An iceberg drifts past an oil rig in the bay, Bay Bulls, NL.

An iceberg drifts past an oil rig in the bay, Bay Bulls, NL.

From St. John's one would take Old Bay Bulls Road to the Southern Shore Highway to Bay Bulls. Once in Bay Bulls take St. John's Road half a kilometre to Northside Road, which runs along the north side of the Bay Bulls harbour. Follow Northside Road 2.5km to where it becomes dirt road. Take the dirt road to the Holy Trinity Cemetery where there is some limited parking. Alternativily vehicles can be parked along the paved road and the hiker can walk in the couple of hundred metres of gravel road.

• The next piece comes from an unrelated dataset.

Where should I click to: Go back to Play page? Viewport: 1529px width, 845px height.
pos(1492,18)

The trailhead is located just past the Holy Trinity Cemetery and directly across from the old Holy Trinity Cemetery. The old cemetery was in use during the later half of the nineteenth and early part of the twentieth century. It is also the site of the old Holy Trinity Anglican Church which was erected there in 1864, and served the Anglican Parisioners of Bay Bulls for over 100 years, until it was torn down in 1969.

Harbour at Bay Bulls, Newfoundland.

Harbour at Bay Bulls, Newfoundland.

Headstones in the old Holy Trinity Cemetery.

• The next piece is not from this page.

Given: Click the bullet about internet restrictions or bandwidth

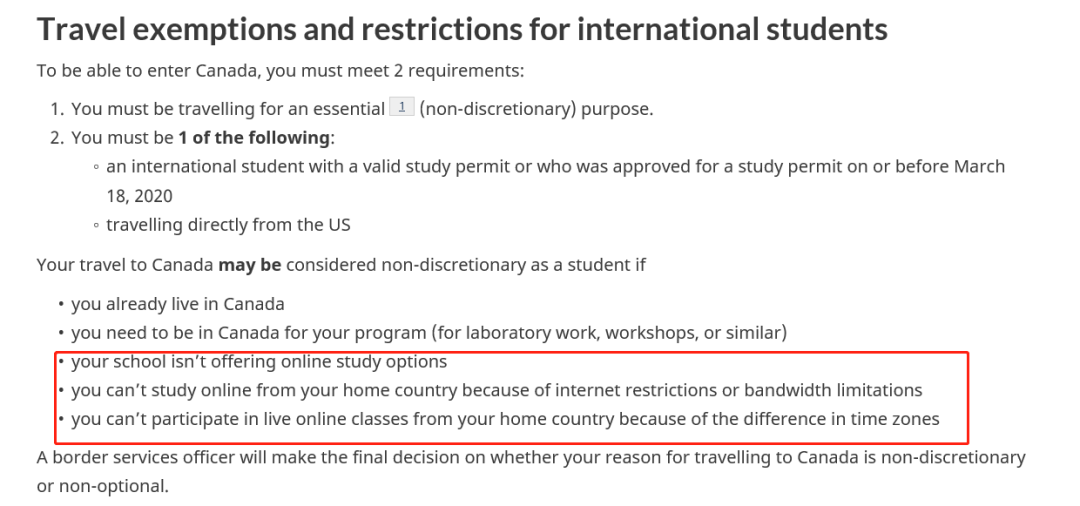Looking at the screenshot, I should tap(497, 391).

Headstones in the old Holy Trinity Cemetery.

Starting out from the trail head is a fairly easy hike along side the harbour to Gunners Cove. Beyond this the trail gets more challenging, with some narrow areas, steep inclines, small water crossings, and difficult terrain. The hiker is assisted through much of this by trail enhancements such as boardwalks, and wood footholds attached to the rock where there is a steep climb over bedrock. The trail follows the coastline along Useless Bay affording the hiker an almost uninterrupted panoramic view of the Atlantic ocean, the bay, and coastline. One of the more interesting natural formations that will be encountered along this trail is a sea stack known as the Pulpit. The hiker will also pass through an area called the Flats where the steep seaside cliffs give way to flat rock that gently slopes into the ocean.

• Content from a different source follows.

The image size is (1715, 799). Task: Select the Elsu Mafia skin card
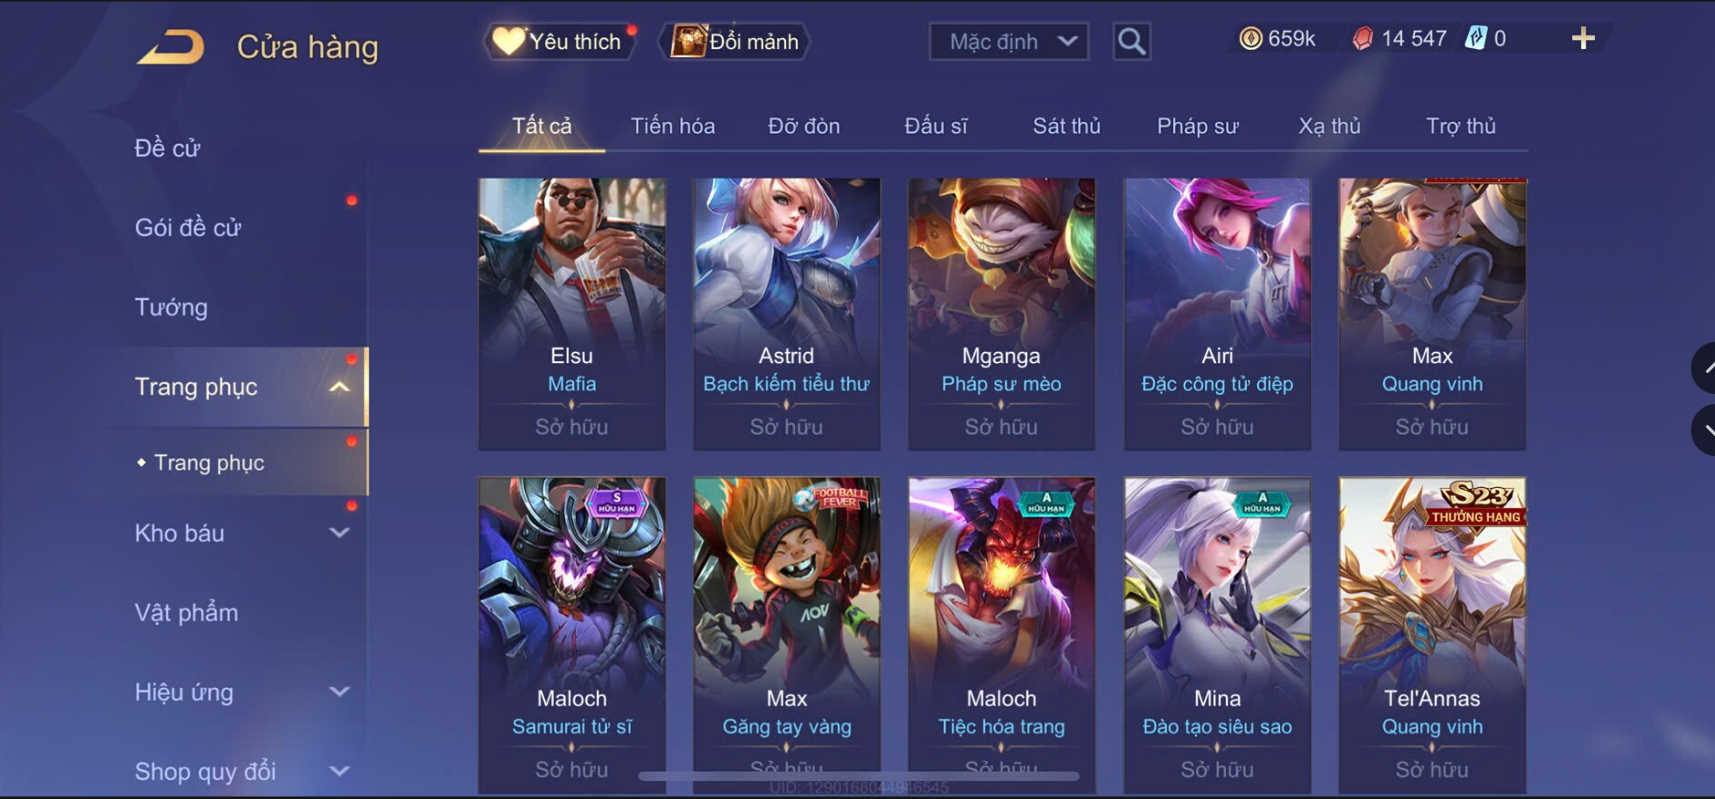[572, 314]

The hiker will also encounter a wide varity of indigenous plant life including the official flower of Newfoundland, the Pitcher Plant. There are also large expanses of Blueberry bushes that, in season, can provide the hiker with a delicious, nutural trail side snack. One will also see trees that have had their growth stunted by the harsh weather and terrain, and their shape bent and twisted by the incessant winds off the sea. Particularly beautiful in the fall, when their colour has turned to shades of orange and red, are the ferns that cover the fields from Columbine Point to the lighthouse.

Sign Post marking Useless Bay.

Sign Post marking Useless Bay.

The sea stack known as The Pulpit.

The sea stack known as The Pulpit.

The author's dog, Daisy, looking down over a set of wooden steps built into the trail.

The author's dog, Daisy, looking down over a set of wooden steps built into the trail.

A board walk over a particularly marshy area of the trail.

A board walk over a particularly marshy area of the trail.

The Flats

The Flats

Blueberries growing wild along side the trail.

Blueberries growing wild along side the trail.

Looking back at Bay Bulls from Columbine Point.

Looking back at Bay Bulls from Columbine Point.

A river of fern winding its way up the hillside.

A river of fern winding its way up the hillside.

The Lighthouse

The Lighthouse

From Bay Bulls to the lighthouse; an incredible hike along 3.5km of wilderness trail and beautiful coastal vistas. A great way to spend a sunny afternoon with friends or family, perhaps enjoy a picnic at the lighthouse or a day of berry picking, soaking up the amazing Newfoundland outdoors, and the fantastic East Coast Trail.

This content is accurate and true to the best of the author’s knowledge and is not meant to substitute for formal and individualized advice from a qualified professional.

Questions & Answers

Question: I would like to do a 7-8 day hike on the East Coast Trail. Are there any B & B's or inns along the way that could be utilized?

Answer: There are a number of B & B's and inns in the communities all along the East Coast Trail, and it is possible to hike from one to another with the right amount of planning. There is also a hiking program called "Trail Connections," whereby you can stay 2-4 days with each host, and use that as a central location from which to hike: www.trailconnections.ca.